The University of Texas MD Anderson Cancer Center has acquired inducible switch technologies for development in cell therapy programs from Bellicum Pharmaceuticals.
According to a filing with the U.S. Securities and Exchange Commission (SEC), Bellicum Pharmaceuticals, which is being dissolved, has sold substantially all of its assets to MD Anderson for an amount equal to $8.1 million in cash.
MD Anderson has purchased assets related to the CaspaCIDe switch platform and the GoCAR platform, and clinical-grade stocks of rimiducid, an agent used to activate the safety switch. Safety switches are designed to abrogate high-grade adverse events associated with genetically-modified cell therapies.
The current acquisition includes previous licenses held by MD Anderson and eliminates certain downstream financial obligations required under those licenses. The asset acquisition also includes the transfer of certain intellectual property related to Bellicum’s GoCAR-T and GoCAR-NK technologies.
In a statement, MD Anderson said it planned to use the CaspaCIDe technology as a safety feature of cell therapies in development and make the technology “widely available” via nonexclusive licenses to other academic institutions and to biopharmaceutical companies.

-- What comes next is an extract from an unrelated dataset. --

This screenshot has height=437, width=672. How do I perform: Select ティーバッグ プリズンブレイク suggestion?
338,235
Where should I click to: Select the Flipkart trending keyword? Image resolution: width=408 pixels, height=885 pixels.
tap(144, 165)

The safety switch incorporates an inducible enzyme known as caspase-9, which initiates the first step of the apoptosis programmed cell death pathway. Including this safety switch could offer clinicians the ability to quickly limit potential treatment-related toxicities that may occur, the organization said.
MD Anderson said that patient safety remained a “top priority” when designing novel cell therapies which held great promise as effective immunotherapies.

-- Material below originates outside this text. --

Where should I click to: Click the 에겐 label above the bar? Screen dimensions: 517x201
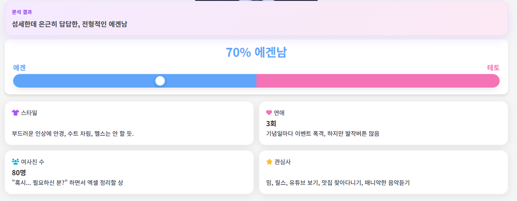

Potential applications include cell therapies where cytokine release syndrome and neurotoxicities have been observed, cell therapies targeting novel antigens with on-target/off-tumor safety concerns, and next-generation cell therapy constructs with higher potency.
“CaspaCIDe provides a critical safety mechanism which could be triggered as required to reduce side effects, and we look forward to its continued development at MD Anderson,” said Philip Jones, PhD, the company’s vice president of research strategy, transformation, and operations.
The switch can be triggered by rimiducid, leading to rapid elimination of cells containing the CaspaCIDe switch.
MD Anderson’s Therapeutics Discovery division plans to continue the clinical development of rimiducid in order to seek future approval from the U.S. Food and Drug Administration (FDA).
Dr. Katy Rezvani, PhD, professor of stem cell transplantation and cellular therapy, said, “We have incorporated CaspaCIDe into many of our own cell therapies under investigation, and we are excited about the prospect of broadening the potential applications of this technology in the future.”
Under a previous licensing agreement, MD Anderson has incorporated CaspaCIDe into multiple cellular therapy programs, including certain chimeric antigen receptor (CAR) natural killer (NK) cell therapies and plans for certain CAR T-cell therapies.